Дак вот, может я – «больничный человек»?
Хоть пробыл там немного, а стены эти уже изрядно полюбились мне,
и окна, выходящие в лес, исказили мир до неузнаваемости.
А, может, это они меня просто исказили…? И просто…»

- «Саааааш! Ты идешь сегодня?», - откуда-то из коридора раздается приглушенный крик матери.
- «Да! Я сейчас уже ухожу!»
- «Не забудь, о чем мы договаривались!»
- «Да-да…я уже собрал документы…»
    
Где-то, растворяясь в воздухе, хлопает входная дверь,
и квартира остается абсолютно пустой. Хотя, уместнее всего – пустынной.
В углу под батареей зевнула кошка.
Да так сладко, что мне даже позавидовать ей захотелось.
От ее беззаботной жизни мало какой идиот откажется:
спи себе, сри, куда нужно,
а уж покормить-то тебя в этом доме уж точно не забудут.
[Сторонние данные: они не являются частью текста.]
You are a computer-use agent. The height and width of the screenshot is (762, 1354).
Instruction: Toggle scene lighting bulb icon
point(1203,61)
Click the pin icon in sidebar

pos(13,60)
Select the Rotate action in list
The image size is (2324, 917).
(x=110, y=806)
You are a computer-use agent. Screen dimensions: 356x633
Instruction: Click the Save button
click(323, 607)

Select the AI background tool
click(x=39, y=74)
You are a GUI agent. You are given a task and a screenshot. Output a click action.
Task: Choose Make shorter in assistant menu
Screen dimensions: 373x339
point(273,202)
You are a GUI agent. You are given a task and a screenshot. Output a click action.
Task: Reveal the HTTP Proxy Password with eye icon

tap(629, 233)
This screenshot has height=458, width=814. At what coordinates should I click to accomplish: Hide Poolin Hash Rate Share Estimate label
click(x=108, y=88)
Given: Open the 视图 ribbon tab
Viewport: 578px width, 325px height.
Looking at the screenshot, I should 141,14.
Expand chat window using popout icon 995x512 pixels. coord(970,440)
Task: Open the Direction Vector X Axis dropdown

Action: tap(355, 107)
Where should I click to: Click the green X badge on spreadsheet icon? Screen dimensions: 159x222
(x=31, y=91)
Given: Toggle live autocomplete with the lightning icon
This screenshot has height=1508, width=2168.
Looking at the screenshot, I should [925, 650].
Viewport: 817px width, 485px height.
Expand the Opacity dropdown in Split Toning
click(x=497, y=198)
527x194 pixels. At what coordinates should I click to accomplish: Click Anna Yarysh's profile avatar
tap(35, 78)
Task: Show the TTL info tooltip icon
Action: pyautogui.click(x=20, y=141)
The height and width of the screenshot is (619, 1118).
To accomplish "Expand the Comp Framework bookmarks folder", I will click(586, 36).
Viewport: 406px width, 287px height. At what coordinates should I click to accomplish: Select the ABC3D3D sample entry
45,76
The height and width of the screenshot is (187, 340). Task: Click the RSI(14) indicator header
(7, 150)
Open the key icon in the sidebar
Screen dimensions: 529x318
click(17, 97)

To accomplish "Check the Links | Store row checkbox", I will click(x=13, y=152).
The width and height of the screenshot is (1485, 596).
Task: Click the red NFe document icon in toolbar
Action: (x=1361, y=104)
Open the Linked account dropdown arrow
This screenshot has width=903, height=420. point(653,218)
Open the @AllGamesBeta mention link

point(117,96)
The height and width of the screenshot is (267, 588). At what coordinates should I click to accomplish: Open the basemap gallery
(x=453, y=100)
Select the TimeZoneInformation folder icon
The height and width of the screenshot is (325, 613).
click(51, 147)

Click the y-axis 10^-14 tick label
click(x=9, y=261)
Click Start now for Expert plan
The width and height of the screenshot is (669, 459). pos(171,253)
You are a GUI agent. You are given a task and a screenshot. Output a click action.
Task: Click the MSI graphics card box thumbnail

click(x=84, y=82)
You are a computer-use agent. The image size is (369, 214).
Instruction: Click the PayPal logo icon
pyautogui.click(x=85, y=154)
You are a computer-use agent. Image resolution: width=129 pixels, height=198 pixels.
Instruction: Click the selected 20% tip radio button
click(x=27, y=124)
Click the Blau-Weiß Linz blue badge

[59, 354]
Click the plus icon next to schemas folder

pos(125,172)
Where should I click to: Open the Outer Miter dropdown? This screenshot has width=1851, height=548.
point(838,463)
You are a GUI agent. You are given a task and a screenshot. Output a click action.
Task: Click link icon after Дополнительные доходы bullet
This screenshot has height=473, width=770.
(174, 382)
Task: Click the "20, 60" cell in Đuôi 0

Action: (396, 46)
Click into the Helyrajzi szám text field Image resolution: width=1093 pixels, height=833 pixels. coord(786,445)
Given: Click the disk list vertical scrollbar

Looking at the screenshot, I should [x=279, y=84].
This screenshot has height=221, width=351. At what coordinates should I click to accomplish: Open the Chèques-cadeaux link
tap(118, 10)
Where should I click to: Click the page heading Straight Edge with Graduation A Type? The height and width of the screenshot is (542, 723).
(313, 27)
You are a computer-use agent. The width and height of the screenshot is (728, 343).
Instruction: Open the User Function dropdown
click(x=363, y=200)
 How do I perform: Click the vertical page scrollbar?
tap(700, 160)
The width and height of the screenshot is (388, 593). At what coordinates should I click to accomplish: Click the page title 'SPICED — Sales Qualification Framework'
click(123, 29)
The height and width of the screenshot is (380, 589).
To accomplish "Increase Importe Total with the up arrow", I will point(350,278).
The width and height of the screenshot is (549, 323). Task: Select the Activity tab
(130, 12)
Главное после плотного ужина прилечь на диван и довольно замурлыкать,
как маленький компактный трактор,
а остальное приложится.
Хотя все это прозябание жизни, когда ты тупо спишь,
несомненно, приведет к волне возмущений среди тех,
кто борется за права животных.
Грин пису стоит пойти покурить, пока я тут размышляю,
а-то еще испортят себе пару детских отделов нервной системы.
«Мы боремся за права животных и в том числе кошек!», - заорут они.
Да боритесь, Господи, кто вам запрещает,
вы, главное, про предпочтения самих кошек собственно не забывайте, окей?
Ну что им и пожрать надо, и поспать, и место, чтобы нужду справить,
а-то ведь на воле фиг кто тебе в мордочку сельдь совать будет,
и будет кошка жрать падаль, потому как ловить мышей уже не актуально,
да и лень собственно.
    
Я пошарил руками по столу в поисках подходящей не очень мятой бумажки.
    
«Я напишу. Я обещал»
    
И стал писать.
Сначала, это, конечно же, был только набросок будущего обращения,
но даже сейчас от листочка бумаги уже веяло яростной ненавистью.
    
«А месть, пожалуй, мне будет к лицу»


    
И тут я меняю почерк.
Гоняю в наушниках эту старую затертую песню, напоминающую о Нем и о Ней.
Они вдвоем всегда болели, кто чем, кто душой, кто телом, но болели.
Вместе.
Собственно они все делали вместе.
И сгнили тоже вместе находясь за тысячи километров друг от друга.
    
Мои друзья сходят с ума, гниют,
их реальность таращится иголками в разные стороны, спицами,
оставляющими шрамы, да и вообще.
А я что?
А мне лишь остается наблюдать за этим.
Я бы сделал что-то.
Сделал бы.
Но сам теряюсь.
Периодами возвращаюсь к Нему в палату, успокаиваюсь,
но тоже едет крыша изрядно.
Да я и сам еще не знаю почему и отчего это происходит.
Когда переступаю порог больницы, испытываю какое-то тягостное молчание и покой,
но они мне быстро надоедают, становятся вязкими,
клейкими и на ощупь противными,
и я стремлюсь сбежать оттуда, потому как это тяжело.
Очень тяжело.
Но, выходя, вдыхая морозный ветер, просыпается ненависть.
Такая ненависть не из-за чего.
Она просто есть и все тут.
    
Твоя жизнь состоит из минусов, которые никогда не превратятся в плюсы.